Via Peter Jacobs at Business Insider, I learned about a wise, young Tennessean – Memphis’s own Ronald Nelson. Nelson is one of the tiny few American students who receive admissions offers from all eight Ivy League universities, and unlike most of his comrades, he rejected all their offers and chose the warmer weather (and better football) of the Southeastern Conference. While Nelson didn’t choose the best SEC school, I agree with Jacobs’s assessment. Nelson’s decision is indeed “brilliant.”
It’s simple. Nelson will save vast sums of money while not harming his future prospects for success. The Ivies don’t give merit scholarships, and the need-based financial aid forced a difficult choice: stretch to pay for undergrad or save money for grad school.
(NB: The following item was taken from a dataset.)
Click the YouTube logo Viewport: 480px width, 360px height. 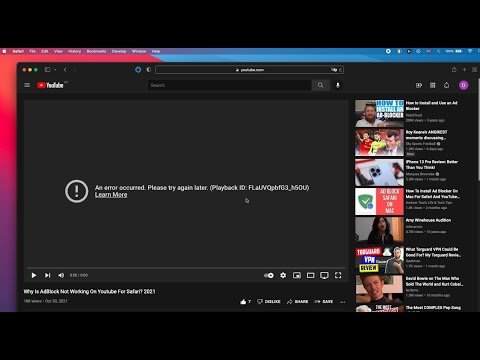[x=50, y=85]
His dad put it well:
“With people being in debt for years and years, it wasn’t a burden that Ronald wanted to take on and it wasn’t a burden that we wanted to deal with for a number of years after undergraduate,” Ronald Sr. said. “We can put that money away and spend it on his medical school, or any other graduate school.”
As Glenn Reynolds notes, there’s research showing “that people who get accepted to the Ivy League but don’t attend do just as well as people who do attend. They’re sorting for success, not contributing to it.”
For what it’s worth, Nelson’s choice resonates with my own college advice. First, don’t assume college is right for you. Obtaining valuable technical knowledge (or joining the military) can be more beneficial than many degrees. Second, if college is the right choice, avoid debt unless debt is truly unavoidable. Third, understand that the prestige that matters is the prestige of the last institution you attend, not the first. So if you intend to go to graduate or professional school, pour your resources into that institution, not your undergrad.
Congratulations on your success, Ronald. And for you sake I will type words it pains me to type: Roll Tide!